C’est désormais une division spéciale du TAS, qui jugera les cas de dopage au détriment du CIO.

En effet, c’est officiel, désormais pour rendre le traitement des cas de dopages plus indépendants, ce ne sera plus le CIO, qui était la juridiction compétente jusqu’à aujourd’hui, mais une division spéciale du TAS. « Cette mesure vise à davantage protéger les athlètes propres. Cette nouvelle division antidopage du TAS remplacera la commission antidopage du CIO », a affirmé Mark Adams, le porte-parole du CIO.

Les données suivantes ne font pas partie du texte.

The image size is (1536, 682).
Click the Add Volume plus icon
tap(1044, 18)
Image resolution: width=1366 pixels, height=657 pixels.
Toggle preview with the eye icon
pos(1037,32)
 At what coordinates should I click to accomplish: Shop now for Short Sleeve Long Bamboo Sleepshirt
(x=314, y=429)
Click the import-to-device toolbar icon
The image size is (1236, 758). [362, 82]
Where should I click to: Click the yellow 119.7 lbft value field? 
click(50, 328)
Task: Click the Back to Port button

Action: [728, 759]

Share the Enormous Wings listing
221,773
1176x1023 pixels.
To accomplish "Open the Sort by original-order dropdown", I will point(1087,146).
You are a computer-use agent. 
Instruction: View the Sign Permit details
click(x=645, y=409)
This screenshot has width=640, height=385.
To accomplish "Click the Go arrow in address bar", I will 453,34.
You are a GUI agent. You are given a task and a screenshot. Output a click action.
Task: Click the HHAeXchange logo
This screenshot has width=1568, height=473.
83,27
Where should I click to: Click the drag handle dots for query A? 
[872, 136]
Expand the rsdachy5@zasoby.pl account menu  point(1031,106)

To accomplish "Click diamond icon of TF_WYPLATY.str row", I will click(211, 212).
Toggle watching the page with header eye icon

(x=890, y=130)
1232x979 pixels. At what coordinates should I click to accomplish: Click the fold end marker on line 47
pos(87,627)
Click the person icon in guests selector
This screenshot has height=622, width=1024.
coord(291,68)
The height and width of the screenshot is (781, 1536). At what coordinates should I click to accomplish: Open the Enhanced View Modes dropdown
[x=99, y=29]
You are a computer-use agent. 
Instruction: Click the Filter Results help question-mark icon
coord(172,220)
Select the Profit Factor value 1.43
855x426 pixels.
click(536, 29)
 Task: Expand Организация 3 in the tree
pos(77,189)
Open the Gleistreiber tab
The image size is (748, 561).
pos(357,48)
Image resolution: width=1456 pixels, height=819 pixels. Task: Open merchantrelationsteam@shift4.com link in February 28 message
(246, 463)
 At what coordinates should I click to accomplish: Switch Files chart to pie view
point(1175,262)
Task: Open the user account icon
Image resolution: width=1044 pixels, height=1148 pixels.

Jusqu’à présent, lors des Jeux Olympiques c’était la commission de discipline du CIO qui s’emparait des cas de dopage, planifiant dans la foulée les audiences des athlètes testés positions pour ensuite statuer sur les sanctions (pouvant aller de la disqualification jusqu’au retrait des médailles). Aujourd’hui la commission exécutive du CIO a adopté le fait que les cas positifs seront désormais transféré à un petit groupe d’arbitres du TAS spécialement désignés et qui se réunira par la même occasion sur place. Les différents athlètes pourront faire appel de la décision de première instance devant une autre instance de ce même tribunal, qui siègera aussi à Rio mais avec des arbitres différents.